BASELL: “SOLIDARIETÀ AGLI OPERAI E AI SINDACATI” - STUFARA (PRC) ANNUNCIA LA PARTECIPAZIONE ALLA MANIFESTAZIONE CHE SI SVOLGERÀ DOMANI A FERRARA
(Acs) Perugia, 14 giugno 2011 - “In questo momento è urgente incalzare la Basell e mettere in campo tutte le pressioni possibili. Bisogna dire alla Basell in maniera forte e chiara che se la proposta della Newco è stata rifiutata perché giudicata 'non compatibile' con le proprie strategie industriali, la scelta della Basell di chiudere il sito ternano è non compatibile' con le strategie economiche, occupazionali e sociali di Terni e della Regione Umbria”. Lo afferma il presidente del gruppo del Prc – Fds in Consiglio regionale, Damiano Stufara, annunciando la partecipazione “insieme agli operai e alle organizzazioni sindacali” alla manifestazione che si svolgerà domani a Ferrara.

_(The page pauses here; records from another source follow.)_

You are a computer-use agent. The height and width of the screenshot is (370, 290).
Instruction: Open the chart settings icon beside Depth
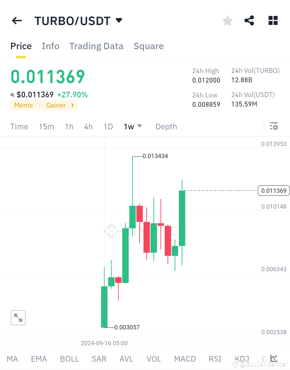coord(274,126)

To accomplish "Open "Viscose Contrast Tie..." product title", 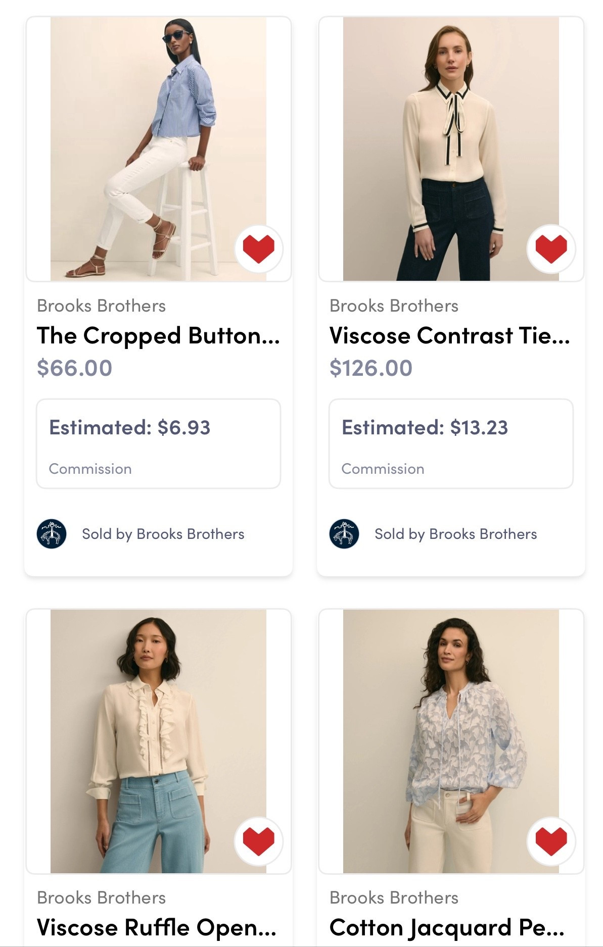I will pos(450,336).

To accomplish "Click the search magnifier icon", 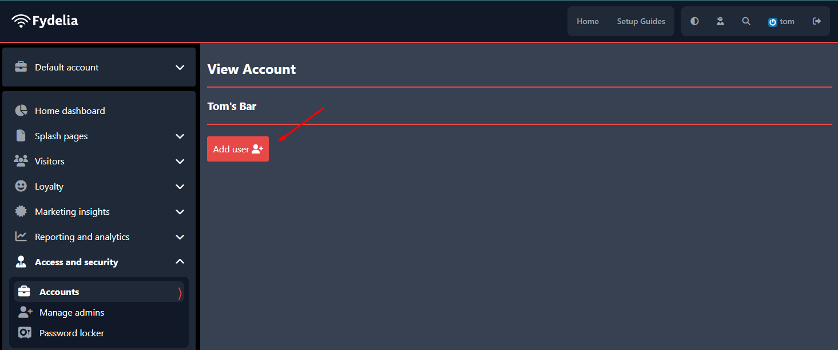I will [746, 21].
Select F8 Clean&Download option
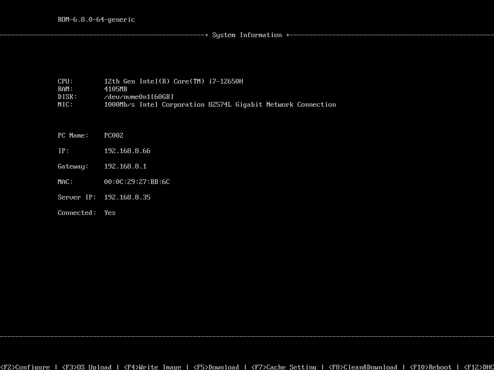 click(363, 367)
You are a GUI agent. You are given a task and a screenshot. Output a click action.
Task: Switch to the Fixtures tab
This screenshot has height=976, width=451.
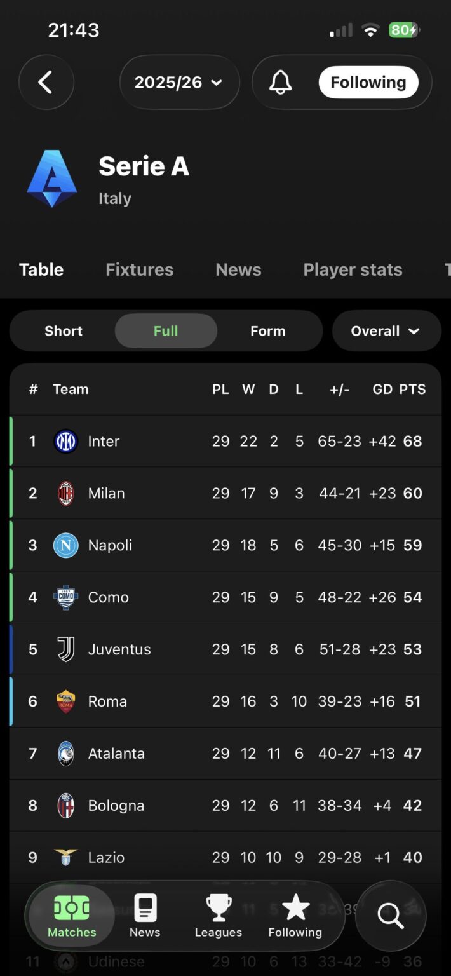click(x=139, y=269)
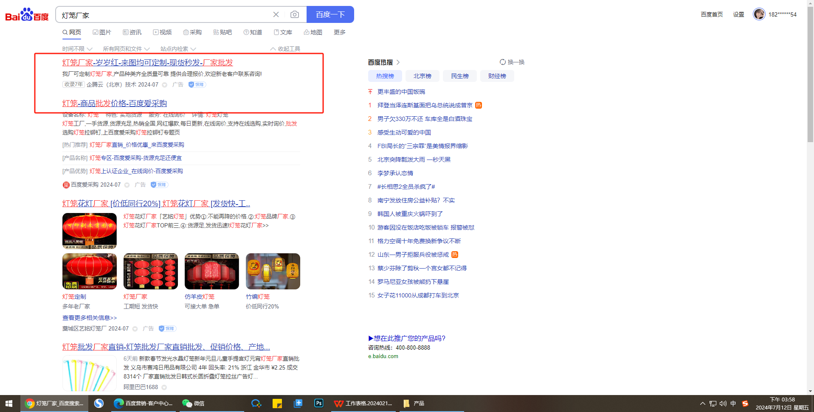Viewport: 814px width, 412px height.
Task: Open Windows Start menu
Action: tap(9, 404)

“Per dire forte questo no alle scelte della Basell – osserva Stufara - ognuno deve fare la sua parte: il Governo, con il ministro Romani e la presidenza del Consiglio dei ministri, deve uscire dal suo silenzio che rassomiglia sempre di più ad un assenso. La Regione deve ripensare i propri rapporti con le multinazionali che operano in Umbria fondandoli anche su una nuova legislazione, a partire dalla nostra proposta di legge contro le delocalizzazioni”.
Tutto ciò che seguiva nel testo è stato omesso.